WHAT YOU HAVE TO DO: An exact copy of all the data below is required.

Dataset entries:
==*==

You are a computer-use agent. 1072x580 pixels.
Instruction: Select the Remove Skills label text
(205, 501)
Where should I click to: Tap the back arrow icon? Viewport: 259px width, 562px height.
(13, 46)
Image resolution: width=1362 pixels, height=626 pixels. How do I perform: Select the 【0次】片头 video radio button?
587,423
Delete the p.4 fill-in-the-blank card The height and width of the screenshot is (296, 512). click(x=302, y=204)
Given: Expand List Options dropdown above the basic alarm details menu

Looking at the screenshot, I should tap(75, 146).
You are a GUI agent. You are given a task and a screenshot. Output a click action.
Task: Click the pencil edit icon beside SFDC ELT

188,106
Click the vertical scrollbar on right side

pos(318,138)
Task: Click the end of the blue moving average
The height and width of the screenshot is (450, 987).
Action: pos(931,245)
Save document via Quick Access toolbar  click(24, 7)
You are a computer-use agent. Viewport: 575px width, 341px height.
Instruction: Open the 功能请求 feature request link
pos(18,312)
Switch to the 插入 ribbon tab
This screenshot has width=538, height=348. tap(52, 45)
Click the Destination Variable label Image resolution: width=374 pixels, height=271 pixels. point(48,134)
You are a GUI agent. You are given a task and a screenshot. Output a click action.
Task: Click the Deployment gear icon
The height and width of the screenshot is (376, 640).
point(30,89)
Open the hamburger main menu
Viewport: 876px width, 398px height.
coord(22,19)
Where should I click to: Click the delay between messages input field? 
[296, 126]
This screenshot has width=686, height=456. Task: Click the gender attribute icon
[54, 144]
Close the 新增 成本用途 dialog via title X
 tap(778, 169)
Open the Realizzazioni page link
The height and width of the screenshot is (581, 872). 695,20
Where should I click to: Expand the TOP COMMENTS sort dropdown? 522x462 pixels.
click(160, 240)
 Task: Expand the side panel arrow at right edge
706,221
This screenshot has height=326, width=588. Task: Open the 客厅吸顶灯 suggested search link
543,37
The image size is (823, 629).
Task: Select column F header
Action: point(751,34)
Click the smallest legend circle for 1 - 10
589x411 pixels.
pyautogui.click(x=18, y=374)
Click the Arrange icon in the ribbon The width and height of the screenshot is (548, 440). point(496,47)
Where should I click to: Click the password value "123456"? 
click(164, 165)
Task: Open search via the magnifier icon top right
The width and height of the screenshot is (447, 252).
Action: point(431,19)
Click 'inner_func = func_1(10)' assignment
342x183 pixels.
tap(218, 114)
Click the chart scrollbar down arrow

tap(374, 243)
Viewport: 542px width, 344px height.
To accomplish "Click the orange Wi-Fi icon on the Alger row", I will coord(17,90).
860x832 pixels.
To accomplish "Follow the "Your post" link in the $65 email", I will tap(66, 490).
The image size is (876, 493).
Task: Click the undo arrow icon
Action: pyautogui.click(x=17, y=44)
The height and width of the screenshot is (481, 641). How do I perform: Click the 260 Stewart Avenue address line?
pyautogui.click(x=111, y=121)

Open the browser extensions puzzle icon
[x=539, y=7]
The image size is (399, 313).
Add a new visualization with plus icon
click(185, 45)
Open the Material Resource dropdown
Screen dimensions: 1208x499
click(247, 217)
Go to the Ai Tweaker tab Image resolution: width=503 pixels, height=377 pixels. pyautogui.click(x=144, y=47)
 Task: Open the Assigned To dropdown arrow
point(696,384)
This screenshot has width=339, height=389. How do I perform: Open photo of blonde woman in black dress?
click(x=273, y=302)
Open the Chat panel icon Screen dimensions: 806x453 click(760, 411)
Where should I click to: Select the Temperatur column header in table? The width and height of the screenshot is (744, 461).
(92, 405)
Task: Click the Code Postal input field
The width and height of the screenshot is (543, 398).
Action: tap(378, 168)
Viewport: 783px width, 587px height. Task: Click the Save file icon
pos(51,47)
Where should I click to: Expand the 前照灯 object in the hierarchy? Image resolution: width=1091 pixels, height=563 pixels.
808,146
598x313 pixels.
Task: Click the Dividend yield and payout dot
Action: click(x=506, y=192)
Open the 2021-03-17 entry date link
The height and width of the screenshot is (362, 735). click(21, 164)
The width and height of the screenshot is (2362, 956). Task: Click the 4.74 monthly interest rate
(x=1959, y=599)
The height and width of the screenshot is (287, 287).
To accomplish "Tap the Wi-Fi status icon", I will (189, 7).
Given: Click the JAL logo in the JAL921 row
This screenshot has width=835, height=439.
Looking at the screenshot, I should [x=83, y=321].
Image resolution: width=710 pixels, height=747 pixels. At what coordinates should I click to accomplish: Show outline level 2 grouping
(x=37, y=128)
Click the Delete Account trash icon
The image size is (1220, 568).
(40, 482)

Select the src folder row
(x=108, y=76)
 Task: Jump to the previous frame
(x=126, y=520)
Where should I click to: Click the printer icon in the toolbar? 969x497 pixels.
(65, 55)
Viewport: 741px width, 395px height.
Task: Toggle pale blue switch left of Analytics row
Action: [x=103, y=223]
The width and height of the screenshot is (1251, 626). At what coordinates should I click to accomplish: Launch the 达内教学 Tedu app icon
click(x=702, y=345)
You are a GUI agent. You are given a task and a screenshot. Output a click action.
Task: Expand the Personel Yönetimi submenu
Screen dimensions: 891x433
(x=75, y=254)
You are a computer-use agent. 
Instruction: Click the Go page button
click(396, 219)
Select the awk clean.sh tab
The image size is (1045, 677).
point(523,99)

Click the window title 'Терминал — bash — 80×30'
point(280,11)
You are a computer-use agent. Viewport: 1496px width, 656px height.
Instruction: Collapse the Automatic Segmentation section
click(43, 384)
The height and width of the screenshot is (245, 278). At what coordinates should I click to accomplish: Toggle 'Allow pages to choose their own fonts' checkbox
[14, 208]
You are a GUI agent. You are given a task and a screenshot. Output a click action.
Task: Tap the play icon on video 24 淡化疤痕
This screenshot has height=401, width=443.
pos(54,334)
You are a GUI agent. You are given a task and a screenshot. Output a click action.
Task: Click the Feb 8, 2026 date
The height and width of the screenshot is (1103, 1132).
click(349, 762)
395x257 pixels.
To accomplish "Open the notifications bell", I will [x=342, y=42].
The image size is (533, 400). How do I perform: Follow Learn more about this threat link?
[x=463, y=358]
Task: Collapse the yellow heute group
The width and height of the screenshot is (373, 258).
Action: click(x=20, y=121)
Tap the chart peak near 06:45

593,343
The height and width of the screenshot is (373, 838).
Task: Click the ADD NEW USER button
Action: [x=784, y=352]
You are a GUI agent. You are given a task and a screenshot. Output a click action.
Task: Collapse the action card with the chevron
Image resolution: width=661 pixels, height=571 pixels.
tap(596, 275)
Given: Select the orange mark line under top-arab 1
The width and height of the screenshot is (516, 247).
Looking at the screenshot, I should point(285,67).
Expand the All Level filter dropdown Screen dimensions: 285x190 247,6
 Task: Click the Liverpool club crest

==*==

REPLY TO THE EXERCISE:
You are a computer-use agent. 1072x580 pixels.
Instruction: Select the Remove Skills label text
(205, 501)
Where should I click to: Tap the back arrow icon? Viewport: 259px width, 562px height.
(13, 46)
Image resolution: width=1362 pixels, height=626 pixels. How do I perform: Select the 【0次】片头 video radio button?
587,423
Delete the p.4 fill-in-the-blank card The height and width of the screenshot is (296, 512). click(x=302, y=204)
Given: Expand List Options dropdown above the basic alarm details menu

Looking at the screenshot, I should tap(75, 146).
You are a GUI agent. You are given a task and a screenshot. Output a click action.
Task: Click the pencil edit icon beside SFDC ELT

188,106
Click the vertical scrollbar on right side

pos(318,138)
Task: Click the end of the blue moving average
The height and width of the screenshot is (450, 987).
Action: pos(931,245)
Save document via Quick Access toolbar  click(24, 7)
You are a computer-use agent. Viewport: 575px width, 341px height.
Instruction: Open the 功能请求 feature request link
pos(18,312)
Switch to the 插入 ribbon tab
This screenshot has width=538, height=348. tap(52, 45)
Click the Destination Variable label Image resolution: width=374 pixels, height=271 pixels. point(48,134)
You are a GUI agent. You are given a task and a screenshot. Output a click action.
Task: Click the Deployment gear icon
The height and width of the screenshot is (376, 640).
point(30,89)
Open the hamburger main menu
Viewport: 876px width, 398px height.
coord(22,19)
Where should I click to: Click the delay between messages input field? 
[296, 126]
This screenshot has width=686, height=456. Task: Click the gender attribute icon
[54, 144]
Close the 新增 成本用途 dialog via title X
 tap(778, 169)
Open the Realizzazioni page link
The height and width of the screenshot is (581, 872). 695,20
Where should I click to: Expand the TOP COMMENTS sort dropdown? 522x462 pixels.
click(160, 240)
 Task: Expand the side panel arrow at right edge
706,221
This screenshot has height=326, width=588. Task: Open the 客厅吸顶灯 suggested search link
543,37
The image size is (823, 629).
Task: Select column F header
Action: point(751,34)
Click the smallest legend circle for 1 - 10
589x411 pixels.
pyautogui.click(x=18, y=374)
Click the Arrange icon in the ribbon The width and height of the screenshot is (548, 440). point(496,47)
Where should I click to: Click the password value "123456"? 
click(164, 165)
Task: Open search via the magnifier icon top right
The width and height of the screenshot is (447, 252).
Action: point(431,19)
Click 'inner_func = func_1(10)' assignment
342x183 pixels.
tap(218, 114)
Click the chart scrollbar down arrow

tap(374, 243)
Viewport: 542px width, 344px height.
To accomplish "Click the orange Wi-Fi icon on the Alger row", I will coord(17,90).
860x832 pixels.
To accomplish "Follow the "Your post" link in the $65 email", I will tap(66, 490).
The image size is (876, 493).
Task: Click the undo arrow icon
Action: pyautogui.click(x=17, y=44)
The height and width of the screenshot is (481, 641). How do I perform: Click the 260 Stewart Avenue address line?
pyautogui.click(x=111, y=121)

Open the browser extensions puzzle icon
[x=539, y=7]
The image size is (399, 313).
Add a new visualization with plus icon
click(185, 45)
Open the Material Resource dropdown
Screen dimensions: 1208x499
click(247, 217)
Go to the Ai Tweaker tab Image resolution: width=503 pixels, height=377 pixels. pyautogui.click(x=144, y=47)
 Task: Open the Assigned To dropdown arrow
point(696,384)
This screenshot has width=339, height=389. How do I perform: Open photo of blonde woman in black dress?
click(x=273, y=302)
Open the Chat panel icon Screen dimensions: 806x453 click(760, 411)
Where should I click to: Select the Temperatur column header in table? The width and height of the screenshot is (744, 461).
(92, 405)
Task: Click the Code Postal input field
The width and height of the screenshot is (543, 398).
Action: tap(378, 168)
Viewport: 783px width, 587px height. Task: Click the Save file icon
pos(51,47)
Where should I click to: Expand the 前照灯 object in the hierarchy? Image resolution: width=1091 pixels, height=563 pixels.
808,146
598x313 pixels.
Task: Click the Dividend yield and payout dot
Action: click(x=506, y=192)
Open the 2021-03-17 entry date link
The height and width of the screenshot is (362, 735). click(21, 164)
The width and height of the screenshot is (2362, 956). Task: Click the 4.74 monthly interest rate
(x=1959, y=599)
The height and width of the screenshot is (287, 287).
To accomplish "Tap the Wi-Fi status icon", I will (189, 7).
Given: Click the JAL logo in the JAL921 row
This screenshot has width=835, height=439.
Looking at the screenshot, I should [x=83, y=321].
Image resolution: width=710 pixels, height=747 pixels. At what coordinates should I click to accomplish: Show outline level 2 grouping
(x=37, y=128)
Click the Delete Account trash icon
The image size is (1220, 568).
(40, 482)

Select the src folder row
(x=108, y=76)
 Task: Jump to the previous frame
(x=126, y=520)
Where should I click to: Click the printer icon in the toolbar? 969x497 pixels.
(65, 55)
Viewport: 741px width, 395px height.
Task: Toggle pale blue switch left of Analytics row
Action: [x=103, y=223]
The width and height of the screenshot is (1251, 626). At what coordinates should I click to accomplish: Launch the 达内教学 Tedu app icon
click(x=702, y=345)
You are a GUI agent. You are given a task and a screenshot. Output a click action.
Task: Expand the Personel Yönetimi submenu
Screen dimensions: 891x433
(x=75, y=254)
You are a computer-use agent. 
Instruction: Click the Go page button
click(396, 219)
Select the awk clean.sh tab
The image size is (1045, 677).
point(523,99)

Click the window title 'Терминал — bash — 80×30'
point(280,11)
You are a computer-use agent. Viewport: 1496px width, 656px height.
Instruction: Collapse the Automatic Segmentation section
click(43, 384)
The height and width of the screenshot is (245, 278). At what coordinates should I click to accomplish: Toggle 'Allow pages to choose their own fonts' checkbox
[14, 208]
You are a GUI agent. You are given a task and a screenshot. Output a click action.
Task: Tap the play icon on video 24 淡化疤痕
This screenshot has height=401, width=443.
pos(54,334)
You are a GUI agent. You are given a task and a screenshot. Output a click action.
Task: Click the Feb 8, 2026 date
The height and width of the screenshot is (1103, 1132).
click(349, 762)
395x257 pixels.
To accomplish "Open the notifications bell", I will [x=342, y=42].
The image size is (533, 400). How do I perform: Follow Learn more about this threat link?
[x=463, y=358]
Task: Collapse the yellow heute group
The width and height of the screenshot is (373, 258).
Action: click(x=20, y=121)
Tap the chart peak near 06:45

593,343
The height and width of the screenshot is (373, 838).
Task: Click the ADD NEW USER button
Action: [x=784, y=352]
You are a GUI agent. You are given a task and a screenshot. Output a click action.
Task: Collapse the action card with the chevron
Image resolution: width=661 pixels, height=571 pixels.
tap(596, 275)
Given: Select the orange mark line under top-arab 1
The width and height of the screenshot is (516, 247).
Looking at the screenshot, I should point(285,67).
Expand the All Level filter dropdown Screen dimensions: 285x190 247,6
 Task: Click the Liverpool club crest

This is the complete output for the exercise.